На полпути Сизых неожиданно останавливается, пристально смотрит на высокий земляной отвал и только по одному ему известному признаку определяет:
— Ребят там уже нет, — он кивает в сторону котлована. — Пошли в вагончик. Выходит, значит, обед у них. Ну, и раствора, конечно, больше не везут, — он вздыхает. — Звонить надо.
Мы поворачиваем и бредем назад, к воротам, скользя в жидкой грязи и стараясь обходить наиболее глубокие лужи.
Действительно, в вагончике набилось человек пять парней в ватных брюках и телогрейках. Один, устроившись в углу, читает какую-то рассыпающуюся книжонку, остальные за шатким фанерным столом стучат костяшками домино. Тут же стоят вспоротые консервные банки, белые кефирные бутылки, на куске газеты лежат остатки хлеба и колбасная кожура.

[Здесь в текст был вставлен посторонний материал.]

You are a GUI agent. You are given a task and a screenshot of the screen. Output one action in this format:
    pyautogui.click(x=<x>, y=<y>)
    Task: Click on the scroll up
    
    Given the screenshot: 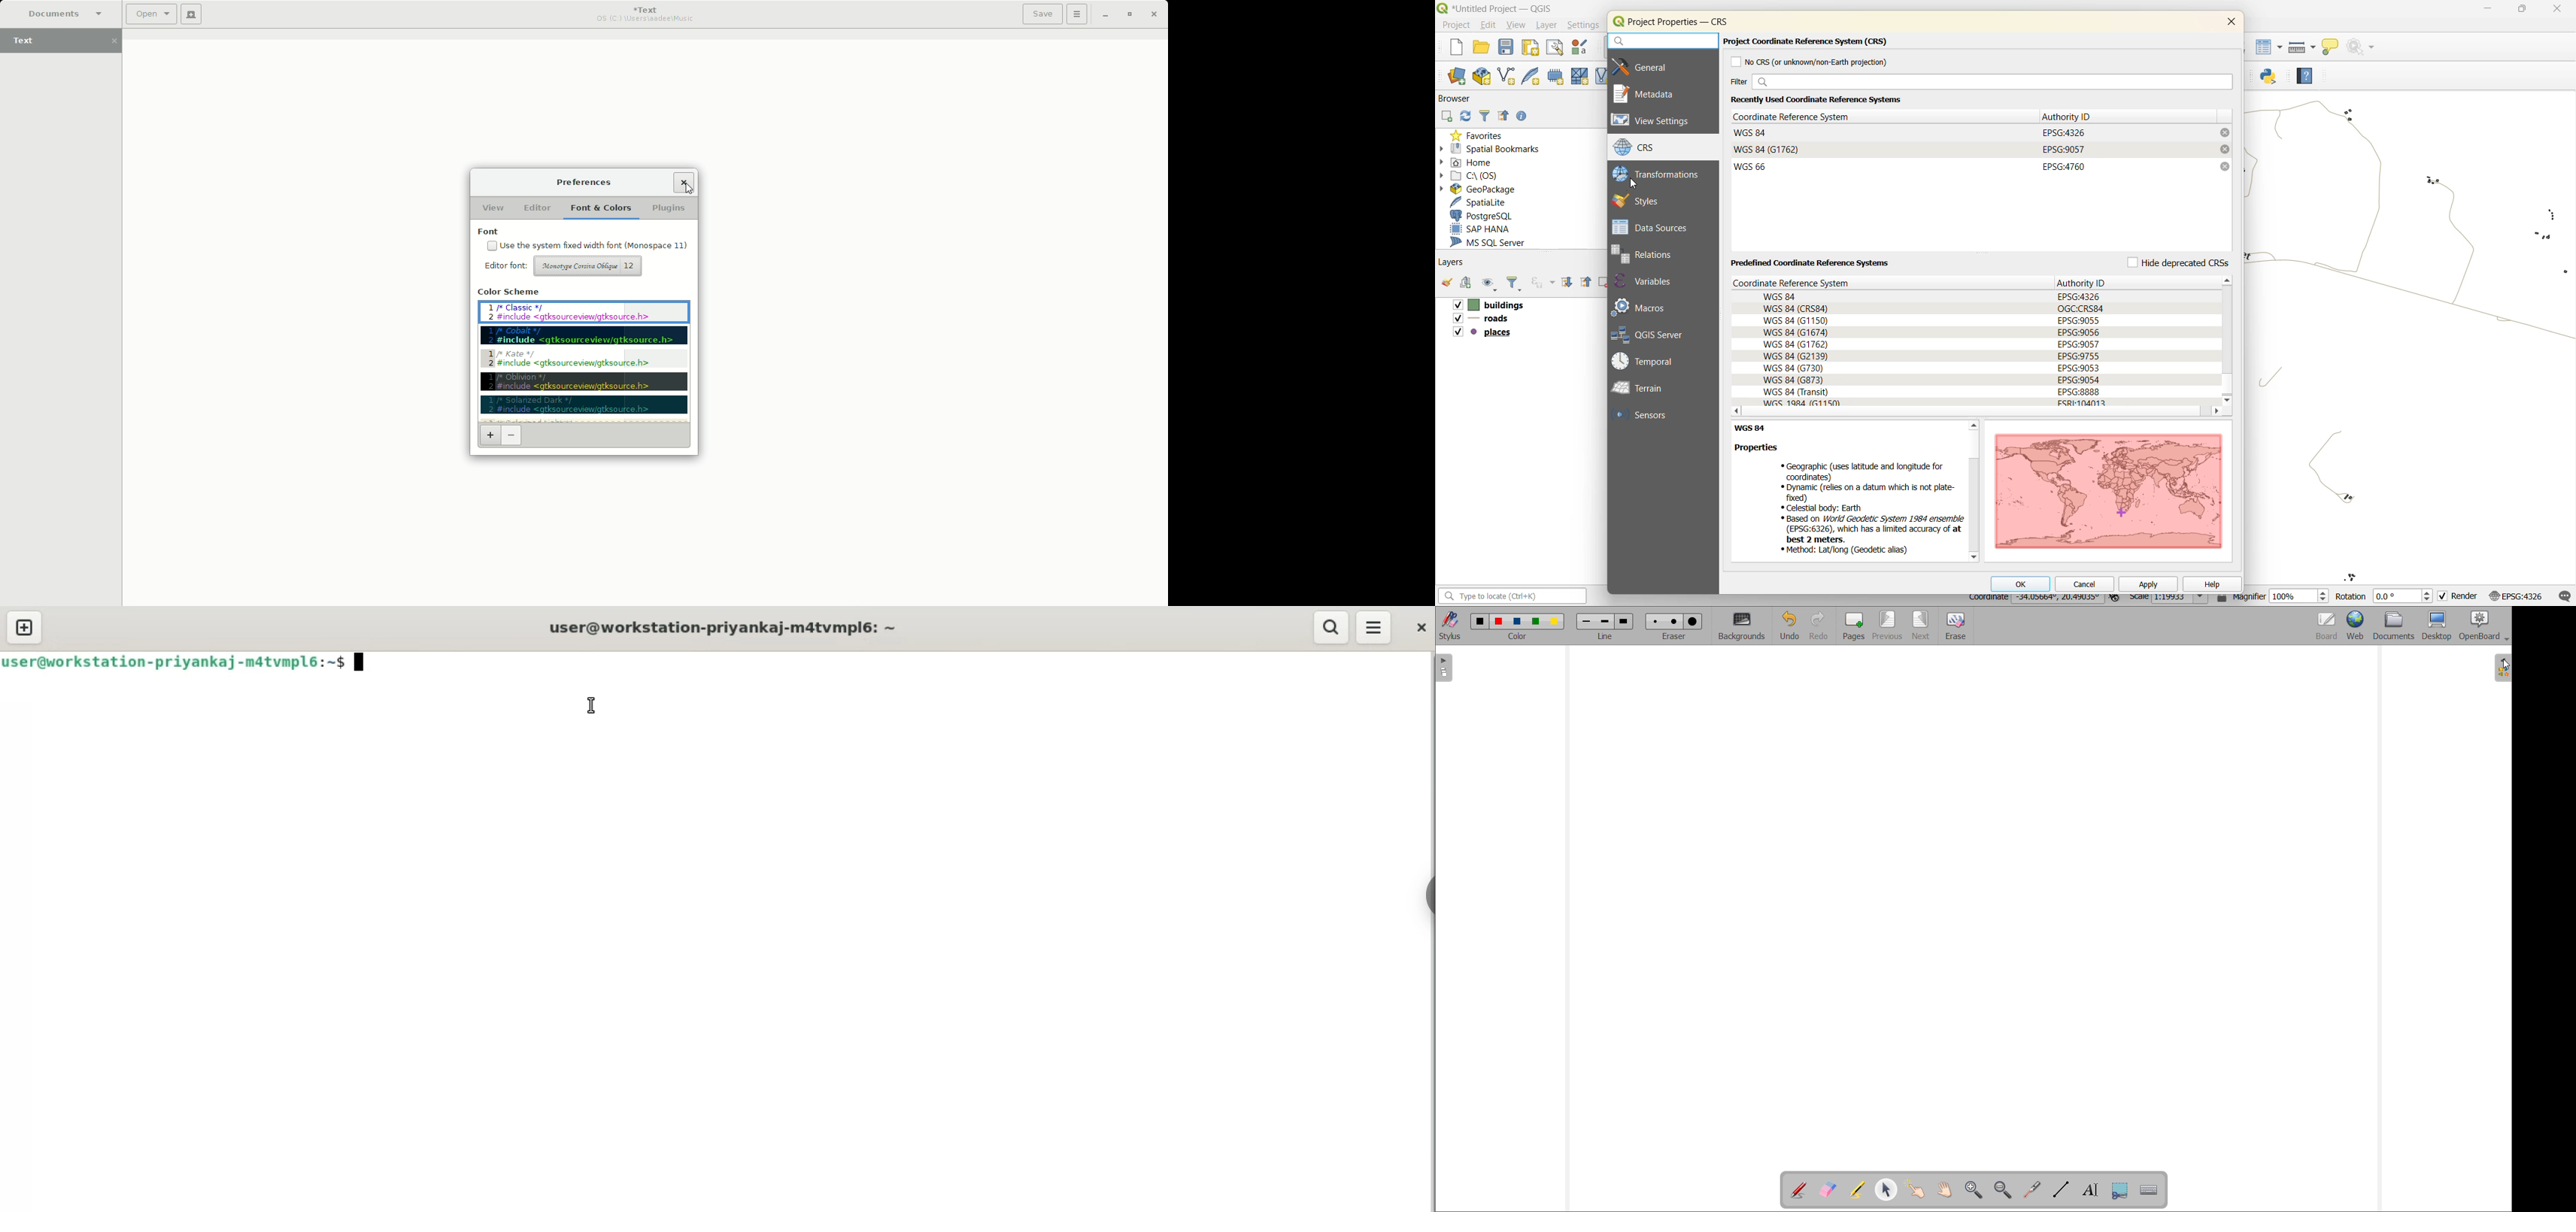 What is the action you would take?
    pyautogui.click(x=1972, y=425)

— Привет начальству, — говорит один из играющих, не отрывая взгляда от костяшек на столе.
— Федор, — строго окликает его Сизых, — ты эту штуковину нашел, сумку то есть?
— Черненькую-то? Мы с Серегой.
Парень продолжает играть и отвечает небрежно, через плечо.
— Где именно? Выдь, покажи товарищу.
Что-то в интонации бригадира, видимо, настораживает парней. Они прерывают игру и оборачиваются в мою сторону, с любопытством меня разглядывая. Парень, читающий в углу, тоже отрывает глаза от книги.
Во взгляде Федора я кроме любопытства улавливаю еще и некоторую опаску и неприязнь. Он недовольно хмурится.
— Обед у нас…
— Я пойду! — торопливо восклицает паренек, читавший книжку, и вскакивает с табуретки.
Сизых поясняет мне:
— Это он и есть, Серега, значит. — И оборачивается к Федору: — А ты форменный дурень, никакой в тебе сознательности нет. Целый день вот так бы и стучал.
— И еще б бутылка, — с насмешливой мечтательностью говорит Федор.
— Утонешь скоро в бутылке.
— И вытрезвитель нынче подорожал, — язвительно добавляет кто-то. — Одни неприятности от него.
— А уж Катька твоя точно уйдет, — говорит Серега и хлопает Федора по плечу, — прошлый раз еще грозила, когда за зарплатой пришла, помнишь?